Sedang Membaca
“Slow Food, Slow Living, Slow Sex…. Selow Wae…”
Susi Ivvaty
Penulis Kolom

Founder alif.id. Magister Kajian Tradisi Lisan, Fakultas Ilmu Budaya, Universitas Indonesia. Pernah menjadi wartawan Harian Bernas dan Harian Kompas. Menyukai isu-isu mengenai tradisi, seni, gaya hidup, dan olahraga.

“Slow Food, Slow Living, Slow Sex…. Selow Wae…”

Gagasan bike to work yang muncul berahun-tahun lalu pada perkembangannya menjadi bukan semata-mata gagasan, tetapi satu kampanye, gerakan, bahkan komunitas. Narasi yang dibangun kira-kita semacam ini: berkendara secara sehat, kurangi polusi,  transportasi ramah lingkungan, dan berolahraga sambil bekerja (maksudnya berolahraga menuju ke tempat kerja). Saya sendiri melihat gagasan itu sebagai gerakan perlambatan, slow riding, meski –tentu saja–para pesepeda itu kayuhannya kenceng-kenceng juga …..

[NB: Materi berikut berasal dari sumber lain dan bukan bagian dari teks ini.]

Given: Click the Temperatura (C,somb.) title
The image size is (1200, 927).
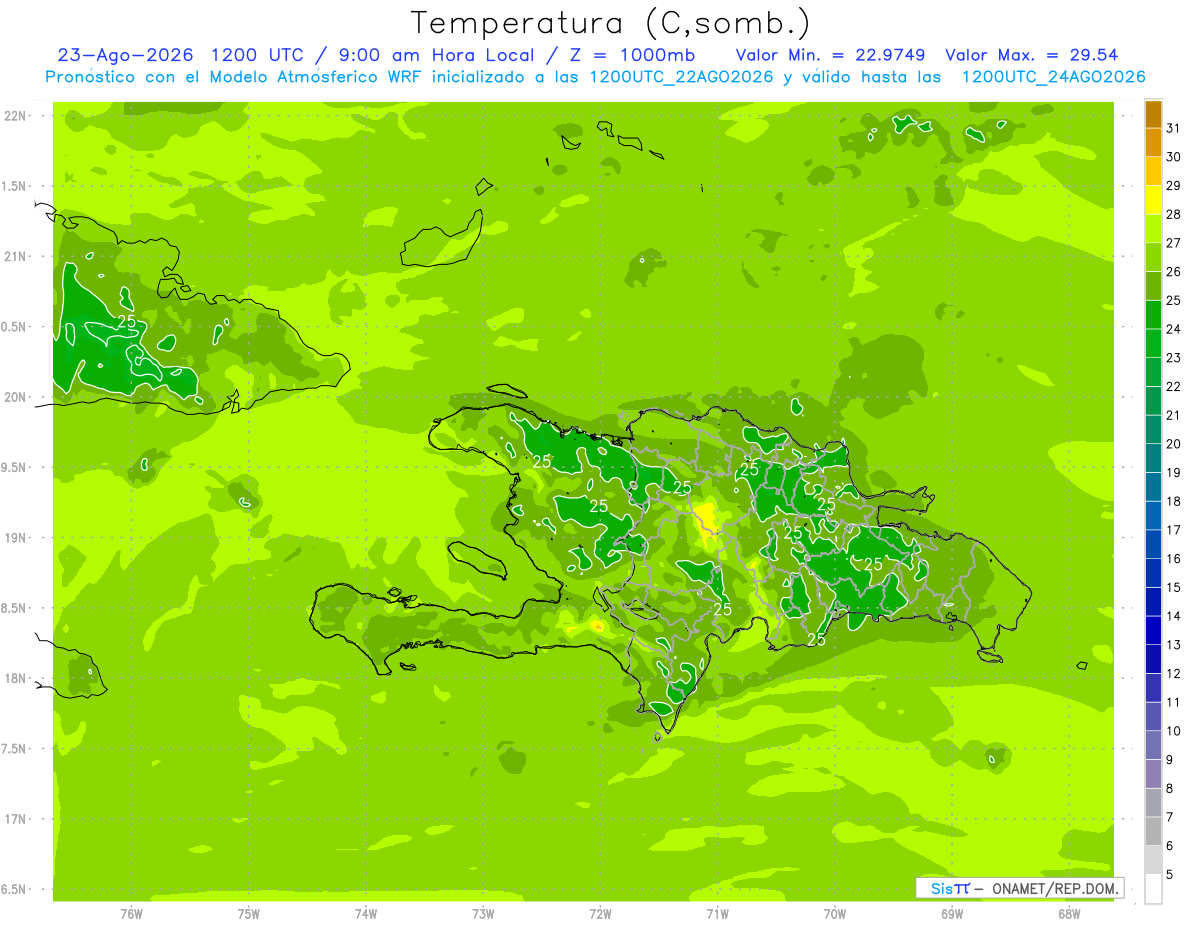Looking at the screenshot, I should 611,23.

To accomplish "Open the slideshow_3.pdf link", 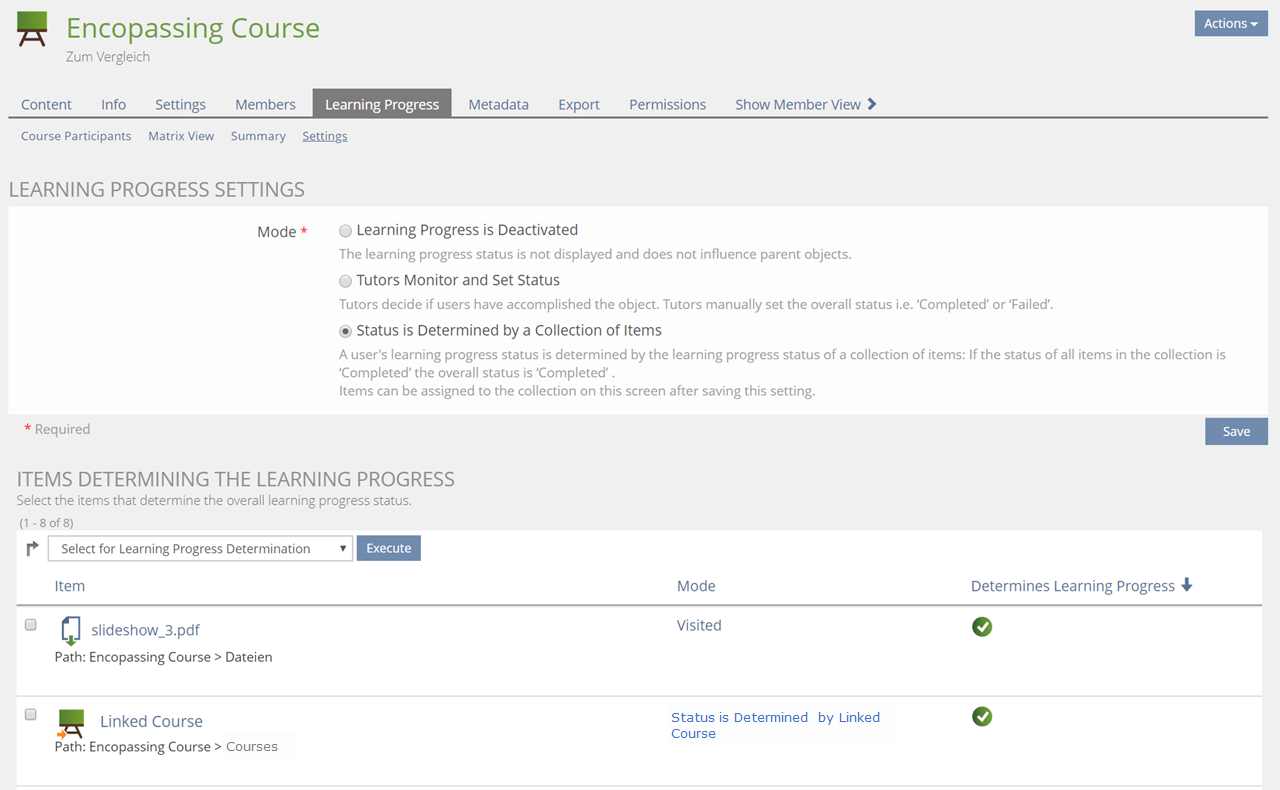I will 145,630.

Gerakan perlambatan sudah lama muncul sebagai antitesis dari upaya percepatan (yang sering kita dengar dalam urusan ekonomi). Saya ingat ketika liputan kegiatan luar lapangan (side event) dalam hajatan Olimpiade London 2012. Saya menyambangi acara yang dihelat satu komunitas di London bagian…. (lupa). Di ruangan itu digelar berbagai permaian tradisional seperti lomba bakiak beregu atau jalan kaki dengan sandal jepit yang diberi beban sangat berat. Gagasan acara ini adalah semacam “memasuki duni yang melambat”, ketika di lokasi lain para atlet memburu medali sebagai yang tercepat. Permainan lain di antaranya makan di kolam bola, mewarnai dinding, dan mendengarkan musik. Take your time, enjoy your life…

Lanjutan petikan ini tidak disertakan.